Alors que la 46ème édition du Festival du cinéma américain de Deauville s'est ouverte hier, Laurent Delmas revient sur la place de la ville normande dans le cinéma.

Nous irons à Deauville de Francis Rigaut

Le film débute sur une dispute entre deux automobilistes pressés de découvrir leur location deauvillaise. Louis de Funès, vous l'avez dit versus Michel Serrault, duel au sommet. Sur l'affiche du film, on peut lire "Voir Deauville et Mourir de rire". Mais personnellement, je suis toujours en vie. Seulement voilà, dans ce Deauville littéralement pris d'assaut par des vacanciers en folie, on croise, outre les deux susnommés, Claude Brasseur, Pascal Roberts, Carmet, Galabru, Roger Pierre et Jean-Marc Thibault. Bref, la fine fleur des seconds rôles du cinéma français de l'époque. Et ça, c'est vraiment épatant. Sans oublier que la musique est signée par Ray Ventura et que son neveu, un certain Distel Sacha y pousse la chansonnette aux petits oignons. 
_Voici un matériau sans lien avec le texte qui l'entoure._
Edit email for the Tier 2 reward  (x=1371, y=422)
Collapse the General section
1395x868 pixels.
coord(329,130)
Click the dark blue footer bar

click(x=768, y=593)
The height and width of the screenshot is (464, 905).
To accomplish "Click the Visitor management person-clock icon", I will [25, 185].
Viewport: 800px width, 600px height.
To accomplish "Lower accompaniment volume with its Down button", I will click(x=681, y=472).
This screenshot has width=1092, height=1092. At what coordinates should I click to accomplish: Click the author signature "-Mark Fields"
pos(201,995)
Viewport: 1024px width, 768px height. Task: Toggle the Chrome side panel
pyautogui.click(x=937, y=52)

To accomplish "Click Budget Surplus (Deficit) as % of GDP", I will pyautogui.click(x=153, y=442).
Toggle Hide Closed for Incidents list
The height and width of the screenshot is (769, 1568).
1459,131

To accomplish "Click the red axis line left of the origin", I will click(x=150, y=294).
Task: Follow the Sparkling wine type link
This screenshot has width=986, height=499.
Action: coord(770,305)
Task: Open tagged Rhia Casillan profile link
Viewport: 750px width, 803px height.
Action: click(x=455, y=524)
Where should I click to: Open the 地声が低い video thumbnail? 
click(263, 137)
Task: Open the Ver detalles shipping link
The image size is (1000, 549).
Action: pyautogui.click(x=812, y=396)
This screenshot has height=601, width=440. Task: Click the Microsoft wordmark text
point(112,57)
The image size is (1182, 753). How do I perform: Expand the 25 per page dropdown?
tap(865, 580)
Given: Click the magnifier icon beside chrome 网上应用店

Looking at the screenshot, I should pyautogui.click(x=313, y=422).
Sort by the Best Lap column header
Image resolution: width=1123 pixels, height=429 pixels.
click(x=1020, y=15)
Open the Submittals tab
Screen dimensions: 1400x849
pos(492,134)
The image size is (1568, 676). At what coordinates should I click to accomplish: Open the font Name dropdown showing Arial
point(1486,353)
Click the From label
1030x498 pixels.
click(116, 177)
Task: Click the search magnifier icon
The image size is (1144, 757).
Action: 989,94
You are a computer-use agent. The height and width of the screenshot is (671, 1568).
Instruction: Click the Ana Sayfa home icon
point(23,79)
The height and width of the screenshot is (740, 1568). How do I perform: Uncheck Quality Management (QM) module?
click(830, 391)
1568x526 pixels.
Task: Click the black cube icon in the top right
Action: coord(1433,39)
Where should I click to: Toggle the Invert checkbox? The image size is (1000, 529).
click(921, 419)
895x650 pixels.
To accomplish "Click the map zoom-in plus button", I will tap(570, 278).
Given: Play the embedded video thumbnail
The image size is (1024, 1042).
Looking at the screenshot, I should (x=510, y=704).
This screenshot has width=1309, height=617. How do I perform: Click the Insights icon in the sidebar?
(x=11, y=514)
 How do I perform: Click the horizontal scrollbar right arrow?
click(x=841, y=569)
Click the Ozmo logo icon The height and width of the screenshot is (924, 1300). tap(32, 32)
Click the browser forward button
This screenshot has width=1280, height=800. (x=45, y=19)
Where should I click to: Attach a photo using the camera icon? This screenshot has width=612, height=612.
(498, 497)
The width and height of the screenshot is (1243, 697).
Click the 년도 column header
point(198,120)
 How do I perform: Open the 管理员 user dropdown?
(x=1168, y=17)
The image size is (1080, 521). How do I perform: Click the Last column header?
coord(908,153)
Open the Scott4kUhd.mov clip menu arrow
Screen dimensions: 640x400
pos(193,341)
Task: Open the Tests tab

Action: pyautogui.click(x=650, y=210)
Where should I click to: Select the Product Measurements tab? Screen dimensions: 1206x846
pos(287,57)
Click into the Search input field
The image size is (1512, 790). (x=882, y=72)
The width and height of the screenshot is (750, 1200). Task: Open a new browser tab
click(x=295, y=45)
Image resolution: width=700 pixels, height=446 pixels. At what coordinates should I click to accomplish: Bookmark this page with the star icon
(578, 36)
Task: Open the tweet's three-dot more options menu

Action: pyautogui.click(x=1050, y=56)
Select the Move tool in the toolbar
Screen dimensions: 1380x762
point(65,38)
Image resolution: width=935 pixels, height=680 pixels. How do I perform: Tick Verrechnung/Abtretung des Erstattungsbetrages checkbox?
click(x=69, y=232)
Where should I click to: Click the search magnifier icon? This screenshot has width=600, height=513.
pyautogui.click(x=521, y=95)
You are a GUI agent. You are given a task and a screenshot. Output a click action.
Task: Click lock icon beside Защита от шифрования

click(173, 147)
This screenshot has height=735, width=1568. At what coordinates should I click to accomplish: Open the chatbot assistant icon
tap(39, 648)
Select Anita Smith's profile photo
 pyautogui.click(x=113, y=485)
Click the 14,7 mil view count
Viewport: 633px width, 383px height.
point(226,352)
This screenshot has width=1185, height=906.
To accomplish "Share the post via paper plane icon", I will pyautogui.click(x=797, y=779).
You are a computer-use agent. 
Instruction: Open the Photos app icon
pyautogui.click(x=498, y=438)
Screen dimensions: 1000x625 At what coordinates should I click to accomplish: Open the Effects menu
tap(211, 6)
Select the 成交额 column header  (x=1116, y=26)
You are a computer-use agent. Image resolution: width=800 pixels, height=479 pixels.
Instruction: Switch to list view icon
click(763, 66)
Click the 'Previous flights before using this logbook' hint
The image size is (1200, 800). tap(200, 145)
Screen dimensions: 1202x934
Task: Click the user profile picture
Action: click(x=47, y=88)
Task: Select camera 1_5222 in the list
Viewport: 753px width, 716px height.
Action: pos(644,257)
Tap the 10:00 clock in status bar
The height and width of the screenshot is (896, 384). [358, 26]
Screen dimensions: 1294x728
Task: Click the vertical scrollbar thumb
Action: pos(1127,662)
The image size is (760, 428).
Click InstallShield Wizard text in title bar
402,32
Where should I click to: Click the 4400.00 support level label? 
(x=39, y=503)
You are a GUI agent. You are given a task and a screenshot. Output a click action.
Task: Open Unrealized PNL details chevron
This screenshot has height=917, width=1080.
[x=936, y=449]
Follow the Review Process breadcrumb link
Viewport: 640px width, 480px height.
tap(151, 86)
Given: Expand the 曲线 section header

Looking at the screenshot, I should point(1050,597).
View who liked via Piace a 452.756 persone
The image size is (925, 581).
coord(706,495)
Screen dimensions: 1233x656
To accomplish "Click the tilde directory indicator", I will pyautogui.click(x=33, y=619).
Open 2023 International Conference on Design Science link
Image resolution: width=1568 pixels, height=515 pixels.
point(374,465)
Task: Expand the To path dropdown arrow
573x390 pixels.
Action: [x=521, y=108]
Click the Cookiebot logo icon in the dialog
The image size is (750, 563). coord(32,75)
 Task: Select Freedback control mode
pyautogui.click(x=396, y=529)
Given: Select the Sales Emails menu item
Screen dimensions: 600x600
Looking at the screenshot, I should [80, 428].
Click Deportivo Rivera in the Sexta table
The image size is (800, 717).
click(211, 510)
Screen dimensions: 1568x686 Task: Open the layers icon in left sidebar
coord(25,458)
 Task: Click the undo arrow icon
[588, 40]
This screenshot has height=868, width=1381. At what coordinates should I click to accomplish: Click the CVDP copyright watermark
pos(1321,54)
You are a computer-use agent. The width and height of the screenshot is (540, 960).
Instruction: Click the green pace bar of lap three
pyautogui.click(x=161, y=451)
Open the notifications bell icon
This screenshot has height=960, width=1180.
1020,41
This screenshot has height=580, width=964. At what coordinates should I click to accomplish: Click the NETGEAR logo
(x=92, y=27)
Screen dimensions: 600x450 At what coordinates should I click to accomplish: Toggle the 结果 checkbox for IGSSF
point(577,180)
Dans un tout autre registre, on évolue cette fois dans le sublime avec un autre film en partie tourné à Deauville. Bob le flambeur de Jean-Pierre Melville. Ici, c'est le casino de Deauville qui est au centre des images filmées sous tous ses angles afin de préparer un braquage qui chut je.ne vous en dit pas plus. C'est le crépuscule d'une vie qui se joue au petit matin, comme maintenant à la sortie du casino. 

Et sinon, sinon, Guitry et son film Désiré, Vadim et ses Liaisons dangereuses, Resnais et son Stavisky ou bien encore Lautner et Une femme peut en cacher une autre. On n'en finirait pas de faire le tour des films qui ont été tournés à Deauville ou juste à côté, car la voisine trouvillaise n'est évidemment pas en reste, avec l'ombre d'abord, de Marguerite Duras, notamment. Et c'est par ailleurs à la gare de Trouville/Deauville que débarque un soir de pluie le nommé Gabriel Fouquet, alias Jean-Paul Belmondo, avant de rejoindre Tigreville, alias Villers sur Mer, où vit Jean Gabin. Un singe en hiver d'Henri Verneuil peut alors commencer et monter en degré alcoolique.

Impossible, je le sais bien, de quitter Deauville sans évoquer un film. Le film Deauvillais par excellence. Celui qui, comme un mantra local, le temps d'un jumelage entre Cannes et Deauville, en 1966. Un homme Trintignant, une femme Anouk Aimée. Un cinéaste Claude Lelouch. Je vous entends réclamer la chanson composée par Francis Lai.

Bon, d'accord. Mais ce matin, c'est Ella qui la chante. Ella chante Lai. Ça sonne comme du Trenet.